PROBLEM REQUIREMENTS = Each line of the records that holds the word "will" should be copied out.

====

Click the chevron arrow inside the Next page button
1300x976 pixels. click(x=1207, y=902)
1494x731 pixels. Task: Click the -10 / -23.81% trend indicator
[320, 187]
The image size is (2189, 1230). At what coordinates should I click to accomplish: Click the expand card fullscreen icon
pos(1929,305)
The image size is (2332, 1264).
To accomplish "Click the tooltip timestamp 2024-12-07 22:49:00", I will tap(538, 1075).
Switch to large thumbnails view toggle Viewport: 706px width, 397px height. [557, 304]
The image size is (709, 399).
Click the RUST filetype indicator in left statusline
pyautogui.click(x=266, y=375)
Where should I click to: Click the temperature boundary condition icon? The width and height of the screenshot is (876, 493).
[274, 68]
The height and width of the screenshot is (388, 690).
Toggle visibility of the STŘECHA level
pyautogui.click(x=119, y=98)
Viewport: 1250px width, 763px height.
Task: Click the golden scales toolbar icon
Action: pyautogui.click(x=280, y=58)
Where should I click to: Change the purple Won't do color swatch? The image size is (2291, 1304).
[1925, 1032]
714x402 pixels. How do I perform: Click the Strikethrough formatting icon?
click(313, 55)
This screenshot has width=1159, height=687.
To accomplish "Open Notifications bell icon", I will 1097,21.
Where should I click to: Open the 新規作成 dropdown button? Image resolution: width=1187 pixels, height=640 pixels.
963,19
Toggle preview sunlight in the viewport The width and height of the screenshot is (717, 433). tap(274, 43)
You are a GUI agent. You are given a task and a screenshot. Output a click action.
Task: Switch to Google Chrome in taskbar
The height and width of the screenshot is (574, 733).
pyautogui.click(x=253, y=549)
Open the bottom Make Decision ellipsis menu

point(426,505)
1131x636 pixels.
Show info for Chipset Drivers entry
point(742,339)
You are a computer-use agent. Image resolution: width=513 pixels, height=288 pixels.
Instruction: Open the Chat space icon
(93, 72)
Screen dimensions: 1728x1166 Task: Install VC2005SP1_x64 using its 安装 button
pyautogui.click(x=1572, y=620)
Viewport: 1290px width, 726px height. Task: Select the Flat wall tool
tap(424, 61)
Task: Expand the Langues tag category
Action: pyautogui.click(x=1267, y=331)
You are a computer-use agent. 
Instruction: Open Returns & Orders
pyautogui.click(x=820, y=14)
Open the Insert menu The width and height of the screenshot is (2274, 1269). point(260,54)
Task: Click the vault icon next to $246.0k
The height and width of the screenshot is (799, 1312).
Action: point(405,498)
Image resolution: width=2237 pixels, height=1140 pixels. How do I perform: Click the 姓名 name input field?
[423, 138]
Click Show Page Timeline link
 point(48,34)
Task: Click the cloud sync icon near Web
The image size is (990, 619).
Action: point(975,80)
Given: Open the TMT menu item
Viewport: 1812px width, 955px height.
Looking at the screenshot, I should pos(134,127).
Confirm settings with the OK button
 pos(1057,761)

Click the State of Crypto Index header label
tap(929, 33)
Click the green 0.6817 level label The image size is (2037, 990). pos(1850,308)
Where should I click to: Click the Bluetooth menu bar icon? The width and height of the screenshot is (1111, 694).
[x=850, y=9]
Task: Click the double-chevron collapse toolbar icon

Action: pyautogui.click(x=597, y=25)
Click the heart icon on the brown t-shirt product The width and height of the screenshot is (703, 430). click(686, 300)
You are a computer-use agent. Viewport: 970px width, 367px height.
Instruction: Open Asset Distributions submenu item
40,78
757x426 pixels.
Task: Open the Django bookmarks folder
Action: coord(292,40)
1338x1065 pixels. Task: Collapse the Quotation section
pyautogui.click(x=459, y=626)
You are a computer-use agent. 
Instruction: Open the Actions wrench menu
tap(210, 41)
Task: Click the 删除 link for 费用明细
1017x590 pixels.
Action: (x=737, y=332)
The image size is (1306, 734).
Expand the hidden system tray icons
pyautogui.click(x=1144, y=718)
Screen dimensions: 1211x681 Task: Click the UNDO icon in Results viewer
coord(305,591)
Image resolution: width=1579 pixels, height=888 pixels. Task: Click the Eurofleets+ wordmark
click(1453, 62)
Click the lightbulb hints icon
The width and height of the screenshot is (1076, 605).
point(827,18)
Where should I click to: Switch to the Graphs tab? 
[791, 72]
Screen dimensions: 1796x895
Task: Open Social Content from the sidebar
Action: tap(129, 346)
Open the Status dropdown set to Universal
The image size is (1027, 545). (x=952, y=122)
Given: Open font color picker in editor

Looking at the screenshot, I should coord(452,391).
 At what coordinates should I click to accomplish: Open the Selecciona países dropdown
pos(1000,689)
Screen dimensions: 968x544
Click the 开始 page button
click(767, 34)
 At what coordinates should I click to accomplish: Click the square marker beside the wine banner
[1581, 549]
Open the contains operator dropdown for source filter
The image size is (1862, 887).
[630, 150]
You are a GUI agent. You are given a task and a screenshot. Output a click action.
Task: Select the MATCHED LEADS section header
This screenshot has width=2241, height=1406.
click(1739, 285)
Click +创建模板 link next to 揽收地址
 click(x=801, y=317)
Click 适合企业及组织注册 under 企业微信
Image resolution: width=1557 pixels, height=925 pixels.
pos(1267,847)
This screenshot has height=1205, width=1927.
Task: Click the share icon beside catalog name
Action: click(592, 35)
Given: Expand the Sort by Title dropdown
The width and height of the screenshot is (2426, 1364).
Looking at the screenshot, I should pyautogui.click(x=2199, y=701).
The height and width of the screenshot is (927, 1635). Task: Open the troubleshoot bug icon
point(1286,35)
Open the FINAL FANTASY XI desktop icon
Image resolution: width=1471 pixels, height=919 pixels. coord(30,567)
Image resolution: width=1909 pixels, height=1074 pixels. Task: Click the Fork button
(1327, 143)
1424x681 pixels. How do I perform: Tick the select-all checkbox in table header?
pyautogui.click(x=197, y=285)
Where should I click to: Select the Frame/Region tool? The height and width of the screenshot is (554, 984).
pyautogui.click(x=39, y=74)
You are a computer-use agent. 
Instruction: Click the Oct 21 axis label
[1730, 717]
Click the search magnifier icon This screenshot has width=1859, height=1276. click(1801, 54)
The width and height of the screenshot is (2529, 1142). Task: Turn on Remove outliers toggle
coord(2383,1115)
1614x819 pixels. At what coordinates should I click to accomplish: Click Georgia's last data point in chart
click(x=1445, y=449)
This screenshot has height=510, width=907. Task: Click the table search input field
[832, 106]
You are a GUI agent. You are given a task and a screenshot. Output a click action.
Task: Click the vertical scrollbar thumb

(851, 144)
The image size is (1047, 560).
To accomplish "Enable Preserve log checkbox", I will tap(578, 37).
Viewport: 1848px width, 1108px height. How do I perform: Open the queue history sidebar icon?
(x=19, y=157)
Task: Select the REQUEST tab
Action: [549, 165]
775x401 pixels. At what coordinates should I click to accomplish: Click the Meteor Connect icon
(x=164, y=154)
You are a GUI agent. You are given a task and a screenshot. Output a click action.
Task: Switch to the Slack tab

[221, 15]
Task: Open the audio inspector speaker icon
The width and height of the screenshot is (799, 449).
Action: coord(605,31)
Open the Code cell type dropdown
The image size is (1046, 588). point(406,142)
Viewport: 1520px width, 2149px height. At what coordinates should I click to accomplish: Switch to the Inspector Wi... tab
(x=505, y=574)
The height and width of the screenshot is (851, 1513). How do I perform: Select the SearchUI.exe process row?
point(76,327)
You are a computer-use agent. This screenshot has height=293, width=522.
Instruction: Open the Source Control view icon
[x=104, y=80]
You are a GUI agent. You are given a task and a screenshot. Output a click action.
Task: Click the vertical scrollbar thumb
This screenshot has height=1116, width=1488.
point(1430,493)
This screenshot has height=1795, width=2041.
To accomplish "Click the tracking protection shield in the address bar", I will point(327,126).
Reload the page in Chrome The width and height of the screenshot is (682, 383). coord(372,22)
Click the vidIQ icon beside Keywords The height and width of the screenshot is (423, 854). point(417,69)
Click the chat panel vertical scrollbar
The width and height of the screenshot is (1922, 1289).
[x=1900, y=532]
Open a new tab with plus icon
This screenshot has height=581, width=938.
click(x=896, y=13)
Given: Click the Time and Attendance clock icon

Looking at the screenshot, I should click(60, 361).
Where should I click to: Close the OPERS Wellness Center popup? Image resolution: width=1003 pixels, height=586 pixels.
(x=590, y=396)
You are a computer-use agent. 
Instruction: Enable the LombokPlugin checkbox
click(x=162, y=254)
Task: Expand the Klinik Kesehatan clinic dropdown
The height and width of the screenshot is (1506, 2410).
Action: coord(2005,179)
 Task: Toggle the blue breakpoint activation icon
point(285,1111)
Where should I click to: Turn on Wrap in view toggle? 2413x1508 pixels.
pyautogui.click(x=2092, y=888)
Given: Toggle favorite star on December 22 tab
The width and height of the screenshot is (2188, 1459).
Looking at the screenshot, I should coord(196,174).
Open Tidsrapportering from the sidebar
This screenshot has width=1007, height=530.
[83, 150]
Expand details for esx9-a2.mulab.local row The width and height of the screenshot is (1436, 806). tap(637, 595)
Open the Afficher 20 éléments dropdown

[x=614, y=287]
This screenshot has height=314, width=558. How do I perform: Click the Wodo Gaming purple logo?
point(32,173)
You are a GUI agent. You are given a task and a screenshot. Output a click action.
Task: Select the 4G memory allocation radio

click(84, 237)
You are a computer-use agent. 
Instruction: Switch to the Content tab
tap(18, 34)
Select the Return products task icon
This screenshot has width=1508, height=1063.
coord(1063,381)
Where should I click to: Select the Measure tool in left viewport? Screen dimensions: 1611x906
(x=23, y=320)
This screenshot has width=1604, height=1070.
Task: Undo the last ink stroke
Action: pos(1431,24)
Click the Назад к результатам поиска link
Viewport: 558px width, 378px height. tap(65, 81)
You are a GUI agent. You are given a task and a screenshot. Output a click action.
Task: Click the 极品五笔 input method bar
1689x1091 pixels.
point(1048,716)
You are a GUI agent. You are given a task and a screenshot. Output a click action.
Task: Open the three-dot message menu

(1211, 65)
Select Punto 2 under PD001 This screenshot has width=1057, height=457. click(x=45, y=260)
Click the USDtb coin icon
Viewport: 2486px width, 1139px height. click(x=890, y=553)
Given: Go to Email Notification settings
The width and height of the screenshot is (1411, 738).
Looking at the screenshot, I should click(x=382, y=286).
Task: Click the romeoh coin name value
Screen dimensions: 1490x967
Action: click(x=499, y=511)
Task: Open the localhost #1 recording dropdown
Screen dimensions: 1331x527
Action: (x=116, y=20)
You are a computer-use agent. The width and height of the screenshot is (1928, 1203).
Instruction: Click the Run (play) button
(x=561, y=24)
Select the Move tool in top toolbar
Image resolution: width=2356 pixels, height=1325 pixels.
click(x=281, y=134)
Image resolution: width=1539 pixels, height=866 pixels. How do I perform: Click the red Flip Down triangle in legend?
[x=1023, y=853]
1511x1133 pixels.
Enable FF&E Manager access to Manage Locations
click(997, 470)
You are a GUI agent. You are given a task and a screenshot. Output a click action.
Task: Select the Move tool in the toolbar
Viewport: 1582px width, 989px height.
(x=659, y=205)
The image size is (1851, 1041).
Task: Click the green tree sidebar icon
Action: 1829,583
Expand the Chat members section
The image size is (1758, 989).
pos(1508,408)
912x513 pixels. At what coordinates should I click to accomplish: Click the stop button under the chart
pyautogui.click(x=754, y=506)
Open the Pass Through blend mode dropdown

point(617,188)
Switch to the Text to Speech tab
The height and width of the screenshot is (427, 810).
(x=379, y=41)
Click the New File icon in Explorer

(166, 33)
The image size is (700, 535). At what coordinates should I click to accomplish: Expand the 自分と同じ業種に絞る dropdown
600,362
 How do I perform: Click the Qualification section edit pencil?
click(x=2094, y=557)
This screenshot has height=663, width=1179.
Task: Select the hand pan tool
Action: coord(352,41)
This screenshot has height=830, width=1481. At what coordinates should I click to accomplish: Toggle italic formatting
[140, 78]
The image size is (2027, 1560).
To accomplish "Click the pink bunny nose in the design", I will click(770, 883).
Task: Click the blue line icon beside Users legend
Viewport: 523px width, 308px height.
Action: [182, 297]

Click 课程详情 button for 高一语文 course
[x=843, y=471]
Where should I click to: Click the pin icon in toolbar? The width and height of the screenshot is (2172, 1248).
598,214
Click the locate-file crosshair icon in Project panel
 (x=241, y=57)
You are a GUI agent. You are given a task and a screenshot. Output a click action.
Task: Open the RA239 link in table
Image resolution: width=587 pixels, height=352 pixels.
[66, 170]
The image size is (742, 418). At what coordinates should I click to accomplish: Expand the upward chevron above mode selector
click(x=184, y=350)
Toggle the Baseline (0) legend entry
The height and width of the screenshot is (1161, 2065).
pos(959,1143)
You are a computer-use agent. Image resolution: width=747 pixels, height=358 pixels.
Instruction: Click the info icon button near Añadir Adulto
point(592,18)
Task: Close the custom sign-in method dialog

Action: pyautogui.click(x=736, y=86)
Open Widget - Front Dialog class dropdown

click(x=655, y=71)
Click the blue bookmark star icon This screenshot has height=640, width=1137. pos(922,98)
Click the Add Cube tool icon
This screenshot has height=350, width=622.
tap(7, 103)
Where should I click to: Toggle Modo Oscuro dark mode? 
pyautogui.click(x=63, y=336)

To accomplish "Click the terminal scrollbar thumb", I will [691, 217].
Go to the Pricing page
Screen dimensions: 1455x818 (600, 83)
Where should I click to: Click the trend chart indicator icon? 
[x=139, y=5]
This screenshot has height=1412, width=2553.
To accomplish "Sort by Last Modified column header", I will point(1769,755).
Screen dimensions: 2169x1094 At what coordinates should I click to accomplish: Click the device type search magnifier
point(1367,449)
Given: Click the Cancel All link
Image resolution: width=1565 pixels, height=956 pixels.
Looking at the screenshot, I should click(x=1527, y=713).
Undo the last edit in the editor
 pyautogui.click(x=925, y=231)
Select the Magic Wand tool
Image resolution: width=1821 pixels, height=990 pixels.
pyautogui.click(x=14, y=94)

====

EXERCISE RESPONSE =
To accomplish "Click the tooltip timestamp 2024-12-07 22:49:00", I will tap(538, 1075).
To accomplish "Open Notifications bell icon", I will 1097,21.
To accomplish "Enable Preserve log checkbox", I will tap(578, 37).
To accomplish "Click the tracking protection shield in the address bar", I will point(327,126).
To accomplish "Click the pink bunny nose in the design", I will click(770, 883).
To accomplish "Click the terminal scrollbar thumb", I will [691, 217].
To accomplish "Sort by Last Modified column header", I will point(1769,755).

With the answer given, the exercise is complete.